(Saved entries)
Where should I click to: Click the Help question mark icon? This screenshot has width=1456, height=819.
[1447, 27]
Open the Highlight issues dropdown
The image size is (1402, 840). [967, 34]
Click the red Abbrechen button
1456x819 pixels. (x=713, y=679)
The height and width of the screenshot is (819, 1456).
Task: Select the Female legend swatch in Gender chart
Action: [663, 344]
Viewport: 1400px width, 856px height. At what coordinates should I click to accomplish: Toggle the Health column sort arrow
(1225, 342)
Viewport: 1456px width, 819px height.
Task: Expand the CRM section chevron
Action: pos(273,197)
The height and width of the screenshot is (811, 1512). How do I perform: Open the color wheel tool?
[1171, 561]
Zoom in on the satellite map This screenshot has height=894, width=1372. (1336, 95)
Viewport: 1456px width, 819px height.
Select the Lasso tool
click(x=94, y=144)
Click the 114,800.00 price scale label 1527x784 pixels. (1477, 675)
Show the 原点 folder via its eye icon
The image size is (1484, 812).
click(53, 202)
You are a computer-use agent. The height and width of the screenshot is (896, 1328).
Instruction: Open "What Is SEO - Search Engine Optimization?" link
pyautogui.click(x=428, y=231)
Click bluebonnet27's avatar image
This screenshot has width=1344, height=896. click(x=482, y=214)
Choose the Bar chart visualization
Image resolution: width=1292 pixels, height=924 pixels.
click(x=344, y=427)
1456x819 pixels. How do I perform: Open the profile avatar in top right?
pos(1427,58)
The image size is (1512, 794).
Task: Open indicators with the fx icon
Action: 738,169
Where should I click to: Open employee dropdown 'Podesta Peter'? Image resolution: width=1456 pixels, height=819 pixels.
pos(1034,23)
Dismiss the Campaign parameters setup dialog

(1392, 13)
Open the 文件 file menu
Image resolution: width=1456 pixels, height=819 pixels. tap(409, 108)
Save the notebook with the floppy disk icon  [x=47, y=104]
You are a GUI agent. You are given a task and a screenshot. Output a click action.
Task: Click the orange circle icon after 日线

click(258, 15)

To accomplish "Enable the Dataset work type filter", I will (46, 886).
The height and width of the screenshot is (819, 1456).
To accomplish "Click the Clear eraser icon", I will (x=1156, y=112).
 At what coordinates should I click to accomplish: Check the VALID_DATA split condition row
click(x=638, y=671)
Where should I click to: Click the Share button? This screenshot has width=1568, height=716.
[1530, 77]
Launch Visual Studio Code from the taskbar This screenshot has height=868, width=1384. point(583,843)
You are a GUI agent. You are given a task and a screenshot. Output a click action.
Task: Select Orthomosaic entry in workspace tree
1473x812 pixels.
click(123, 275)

TASK DIRECTIONS: Without altering a single character, write out every record above.

EXPECTED ANSWER:
Where should I click to: Click the Help question mark icon? This screenshot has width=1456, height=819.
[1447, 27]
Open the Highlight issues dropdown
The image size is (1402, 840). [967, 34]
Click the red Abbrechen button
1456x819 pixels. (x=713, y=679)
The height and width of the screenshot is (819, 1456).
Task: Select the Female legend swatch in Gender chart
Action: [663, 344]
Viewport: 1400px width, 856px height. At what coordinates should I click to accomplish: Toggle the Health column sort arrow
(1225, 342)
Viewport: 1456px width, 819px height.
Task: Expand the CRM section chevron
Action: pos(273,197)
The height and width of the screenshot is (811, 1512). How do I perform: Open the color wheel tool?
[1171, 561]
Zoom in on the satellite map This screenshot has height=894, width=1372. (1336, 95)
Viewport: 1456px width, 819px height.
Select the Lasso tool
click(x=94, y=144)
Click the 114,800.00 price scale label 1527x784 pixels. (1477, 675)
Show the 原点 folder via its eye icon
The image size is (1484, 812).
click(53, 202)
You are a computer-use agent. The height and width of the screenshot is (896, 1328).
Instruction: Open "What Is SEO - Search Engine Optimization?" link
pyautogui.click(x=428, y=231)
Click bluebonnet27's avatar image
This screenshot has width=1344, height=896. click(x=482, y=214)
Choose the Bar chart visualization
Image resolution: width=1292 pixels, height=924 pixels.
click(x=344, y=427)
1456x819 pixels. How do I perform: Open the profile avatar in top right?
pos(1427,58)
The image size is (1512, 794).
Task: Open indicators with the fx icon
Action: 738,169
Where should I click to: Open employee dropdown 'Podesta Peter'? Image resolution: width=1456 pixels, height=819 pixels.
pos(1034,23)
Dismiss the Campaign parameters setup dialog

(1392, 13)
Open the 文件 file menu
Image resolution: width=1456 pixels, height=819 pixels. tap(409, 108)
Save the notebook with the floppy disk icon  [x=47, y=104]
You are a GUI agent. You are given a task and a screenshot. Output a click action.
Task: Click the orange circle icon after 日线

click(258, 15)

To accomplish "Enable the Dataset work type filter", I will (46, 886).
The height and width of the screenshot is (819, 1456).
To accomplish "Click the Clear eraser icon", I will (x=1156, y=112).
 At what coordinates should I click to accomplish: Check the VALID_DATA split condition row
click(x=638, y=671)
Where should I click to: Click the Share button? This screenshot has width=1568, height=716.
[1530, 77]
Launch Visual Studio Code from the taskbar This screenshot has height=868, width=1384. point(583,843)
You are a GUI agent. You are given a task and a screenshot. Output a click action.
Task: Select Orthomosaic entry in workspace tree
1473x812 pixels.
click(123, 275)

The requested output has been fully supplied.